:: DATA FOR REVIEW ::

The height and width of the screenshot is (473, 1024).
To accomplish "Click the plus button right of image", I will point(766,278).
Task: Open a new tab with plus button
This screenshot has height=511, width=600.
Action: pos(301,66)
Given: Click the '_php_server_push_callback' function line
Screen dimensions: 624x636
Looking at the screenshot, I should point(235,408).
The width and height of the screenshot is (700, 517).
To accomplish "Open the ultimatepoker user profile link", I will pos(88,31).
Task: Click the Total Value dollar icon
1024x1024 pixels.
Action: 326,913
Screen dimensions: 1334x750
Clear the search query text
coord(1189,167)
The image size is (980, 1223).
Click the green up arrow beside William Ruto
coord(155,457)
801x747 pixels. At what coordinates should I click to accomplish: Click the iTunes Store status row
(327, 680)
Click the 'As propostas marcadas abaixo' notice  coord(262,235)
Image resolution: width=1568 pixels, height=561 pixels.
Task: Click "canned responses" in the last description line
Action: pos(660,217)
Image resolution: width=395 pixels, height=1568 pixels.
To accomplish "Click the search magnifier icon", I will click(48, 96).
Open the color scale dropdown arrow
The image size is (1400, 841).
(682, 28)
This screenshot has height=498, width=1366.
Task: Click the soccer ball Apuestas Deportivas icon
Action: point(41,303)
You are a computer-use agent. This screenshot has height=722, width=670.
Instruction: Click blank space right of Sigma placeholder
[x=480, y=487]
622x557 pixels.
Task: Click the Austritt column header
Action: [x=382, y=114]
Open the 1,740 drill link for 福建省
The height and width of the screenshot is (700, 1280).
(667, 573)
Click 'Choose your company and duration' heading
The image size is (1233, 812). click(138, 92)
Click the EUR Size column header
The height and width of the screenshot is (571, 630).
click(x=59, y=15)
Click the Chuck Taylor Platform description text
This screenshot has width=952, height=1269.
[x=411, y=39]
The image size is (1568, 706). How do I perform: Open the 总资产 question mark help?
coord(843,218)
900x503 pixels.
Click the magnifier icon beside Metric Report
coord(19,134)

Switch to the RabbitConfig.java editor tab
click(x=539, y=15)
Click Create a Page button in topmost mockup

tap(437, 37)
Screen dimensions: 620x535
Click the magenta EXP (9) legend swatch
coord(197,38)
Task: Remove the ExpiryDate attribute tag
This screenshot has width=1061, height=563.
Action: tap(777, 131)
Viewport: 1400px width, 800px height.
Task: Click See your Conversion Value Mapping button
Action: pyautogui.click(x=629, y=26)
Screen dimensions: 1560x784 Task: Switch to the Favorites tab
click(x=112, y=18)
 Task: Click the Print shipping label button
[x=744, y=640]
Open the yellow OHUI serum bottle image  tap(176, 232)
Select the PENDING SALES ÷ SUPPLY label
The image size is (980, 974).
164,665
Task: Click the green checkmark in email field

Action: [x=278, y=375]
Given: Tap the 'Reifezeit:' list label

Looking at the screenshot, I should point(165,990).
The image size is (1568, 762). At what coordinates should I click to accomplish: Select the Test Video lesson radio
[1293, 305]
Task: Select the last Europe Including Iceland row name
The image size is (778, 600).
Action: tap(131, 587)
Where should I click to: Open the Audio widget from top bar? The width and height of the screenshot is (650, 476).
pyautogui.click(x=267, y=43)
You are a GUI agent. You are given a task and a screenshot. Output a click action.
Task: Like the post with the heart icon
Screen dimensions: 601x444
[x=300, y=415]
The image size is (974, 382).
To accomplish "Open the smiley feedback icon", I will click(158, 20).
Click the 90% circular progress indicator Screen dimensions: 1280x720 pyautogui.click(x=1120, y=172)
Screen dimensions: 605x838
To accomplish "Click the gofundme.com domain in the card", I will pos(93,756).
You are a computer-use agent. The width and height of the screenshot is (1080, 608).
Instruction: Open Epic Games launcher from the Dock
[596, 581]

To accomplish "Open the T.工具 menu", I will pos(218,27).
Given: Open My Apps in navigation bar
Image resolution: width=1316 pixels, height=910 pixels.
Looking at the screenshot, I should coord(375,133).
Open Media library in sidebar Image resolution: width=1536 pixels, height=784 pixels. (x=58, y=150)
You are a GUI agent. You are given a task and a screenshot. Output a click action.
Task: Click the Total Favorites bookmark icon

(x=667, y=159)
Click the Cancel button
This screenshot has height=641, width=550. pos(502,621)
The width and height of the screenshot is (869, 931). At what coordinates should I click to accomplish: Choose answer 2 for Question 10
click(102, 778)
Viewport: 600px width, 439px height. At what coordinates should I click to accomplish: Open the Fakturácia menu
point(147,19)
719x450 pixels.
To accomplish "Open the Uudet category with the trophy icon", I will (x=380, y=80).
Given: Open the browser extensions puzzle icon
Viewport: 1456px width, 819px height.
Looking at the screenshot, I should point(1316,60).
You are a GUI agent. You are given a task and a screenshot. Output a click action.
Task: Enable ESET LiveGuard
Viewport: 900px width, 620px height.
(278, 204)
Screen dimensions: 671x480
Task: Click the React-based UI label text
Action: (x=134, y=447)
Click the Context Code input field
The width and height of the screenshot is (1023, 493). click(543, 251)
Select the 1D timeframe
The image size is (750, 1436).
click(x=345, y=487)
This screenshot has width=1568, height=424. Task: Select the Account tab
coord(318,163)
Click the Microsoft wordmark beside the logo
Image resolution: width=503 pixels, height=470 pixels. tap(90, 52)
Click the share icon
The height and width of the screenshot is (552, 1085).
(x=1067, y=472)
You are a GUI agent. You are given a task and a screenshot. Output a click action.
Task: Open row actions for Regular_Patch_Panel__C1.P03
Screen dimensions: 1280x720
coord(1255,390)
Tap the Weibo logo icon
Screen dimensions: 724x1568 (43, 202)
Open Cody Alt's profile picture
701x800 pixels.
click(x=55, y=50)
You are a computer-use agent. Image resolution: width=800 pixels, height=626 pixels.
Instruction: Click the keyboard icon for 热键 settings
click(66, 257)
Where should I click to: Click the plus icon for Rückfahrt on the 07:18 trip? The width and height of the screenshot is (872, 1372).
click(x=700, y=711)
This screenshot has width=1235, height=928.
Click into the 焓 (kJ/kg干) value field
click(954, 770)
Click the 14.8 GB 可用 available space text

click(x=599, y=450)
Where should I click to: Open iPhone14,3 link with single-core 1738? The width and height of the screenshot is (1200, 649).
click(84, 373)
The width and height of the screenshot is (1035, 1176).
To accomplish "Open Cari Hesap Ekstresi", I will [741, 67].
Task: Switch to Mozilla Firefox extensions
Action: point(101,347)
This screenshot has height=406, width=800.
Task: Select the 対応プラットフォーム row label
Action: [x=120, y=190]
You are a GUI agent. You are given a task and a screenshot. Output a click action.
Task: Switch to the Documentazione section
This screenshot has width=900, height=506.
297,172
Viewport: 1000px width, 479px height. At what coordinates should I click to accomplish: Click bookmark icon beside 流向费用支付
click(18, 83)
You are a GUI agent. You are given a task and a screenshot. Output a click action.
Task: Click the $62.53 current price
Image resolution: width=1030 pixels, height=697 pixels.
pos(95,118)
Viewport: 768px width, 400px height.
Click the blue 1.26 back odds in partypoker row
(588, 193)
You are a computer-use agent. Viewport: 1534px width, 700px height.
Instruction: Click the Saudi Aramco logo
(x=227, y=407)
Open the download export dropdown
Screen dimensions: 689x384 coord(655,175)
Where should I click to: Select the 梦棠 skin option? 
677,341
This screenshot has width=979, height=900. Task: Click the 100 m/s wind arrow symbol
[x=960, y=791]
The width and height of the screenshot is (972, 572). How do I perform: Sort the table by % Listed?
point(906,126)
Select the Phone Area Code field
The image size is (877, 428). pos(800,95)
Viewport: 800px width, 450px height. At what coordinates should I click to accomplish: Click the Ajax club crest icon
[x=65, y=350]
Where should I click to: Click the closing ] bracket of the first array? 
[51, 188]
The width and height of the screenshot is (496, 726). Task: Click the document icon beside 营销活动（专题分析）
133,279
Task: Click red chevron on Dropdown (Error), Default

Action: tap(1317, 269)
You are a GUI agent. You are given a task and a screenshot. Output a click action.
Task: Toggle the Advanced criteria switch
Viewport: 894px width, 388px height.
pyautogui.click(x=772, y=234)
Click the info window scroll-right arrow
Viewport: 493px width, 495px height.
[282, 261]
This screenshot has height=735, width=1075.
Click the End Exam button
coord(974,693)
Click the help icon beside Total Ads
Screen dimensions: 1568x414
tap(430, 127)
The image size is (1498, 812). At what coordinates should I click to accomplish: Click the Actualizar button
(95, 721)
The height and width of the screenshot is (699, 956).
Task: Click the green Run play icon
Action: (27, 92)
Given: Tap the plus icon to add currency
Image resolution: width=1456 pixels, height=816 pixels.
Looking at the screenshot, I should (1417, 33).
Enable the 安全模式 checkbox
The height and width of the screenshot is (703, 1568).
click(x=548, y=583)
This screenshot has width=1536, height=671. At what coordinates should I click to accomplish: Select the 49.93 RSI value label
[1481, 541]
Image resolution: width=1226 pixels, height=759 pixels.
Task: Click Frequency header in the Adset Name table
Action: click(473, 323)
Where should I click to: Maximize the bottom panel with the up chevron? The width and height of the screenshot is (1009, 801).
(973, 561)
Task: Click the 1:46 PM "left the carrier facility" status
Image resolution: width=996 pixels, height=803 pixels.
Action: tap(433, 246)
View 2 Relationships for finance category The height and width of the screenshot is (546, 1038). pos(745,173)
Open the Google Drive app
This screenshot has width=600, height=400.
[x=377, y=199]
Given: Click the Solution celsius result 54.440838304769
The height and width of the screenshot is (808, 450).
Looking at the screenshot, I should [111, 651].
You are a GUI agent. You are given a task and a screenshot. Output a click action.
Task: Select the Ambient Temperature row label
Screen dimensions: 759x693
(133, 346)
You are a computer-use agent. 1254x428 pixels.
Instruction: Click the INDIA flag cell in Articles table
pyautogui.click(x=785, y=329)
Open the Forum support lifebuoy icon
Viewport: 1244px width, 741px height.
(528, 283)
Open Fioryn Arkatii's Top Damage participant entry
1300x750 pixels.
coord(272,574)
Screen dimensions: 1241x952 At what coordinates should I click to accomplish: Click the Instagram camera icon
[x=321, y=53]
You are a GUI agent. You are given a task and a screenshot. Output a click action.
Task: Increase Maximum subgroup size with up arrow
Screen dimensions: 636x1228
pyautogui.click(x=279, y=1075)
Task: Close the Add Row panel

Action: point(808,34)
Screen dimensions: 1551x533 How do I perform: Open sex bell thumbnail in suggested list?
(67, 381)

:::

**REQUIRED ACTION**
Of the lines above, retype only those from the line containing "Click the End Exam button" through the line containing "Given: Click the Solution", including both, exactly.

**RESPONSE TO THIS EXERCISE**
Click the End Exam button
coord(974,693)
Click the help icon beside Total Ads
Screen dimensions: 1568x414
tap(430, 127)
The image size is (1498, 812). At what coordinates should I click to accomplish: Click the Actualizar button
(95, 721)
The height and width of the screenshot is (699, 956).
Task: Click the green Run play icon
Action: (27, 92)
Given: Tap the plus icon to add currency
Image resolution: width=1456 pixels, height=816 pixels.
Looking at the screenshot, I should (1417, 33).
Enable the 安全模式 checkbox
The height and width of the screenshot is (703, 1568).
click(x=548, y=583)
This screenshot has width=1536, height=671. At what coordinates should I click to accomplish: Select the 49.93 RSI value label
[1481, 541]
Image resolution: width=1226 pixels, height=759 pixels.
Task: Click Frequency header in the Adset Name table
Action: click(473, 323)
Where should I click to: Maximize the bottom panel with the up chevron? The width and height of the screenshot is (1009, 801).
(973, 561)
Task: Click the 1:46 PM "left the carrier facility" status
Image resolution: width=996 pixels, height=803 pixels.
Action: tap(433, 246)
View 2 Relationships for finance category The height and width of the screenshot is (546, 1038). pos(745,173)
Open the Google Drive app
This screenshot has width=600, height=400.
[x=377, y=199]
Given: Click the Solution celsius result 54.440838304769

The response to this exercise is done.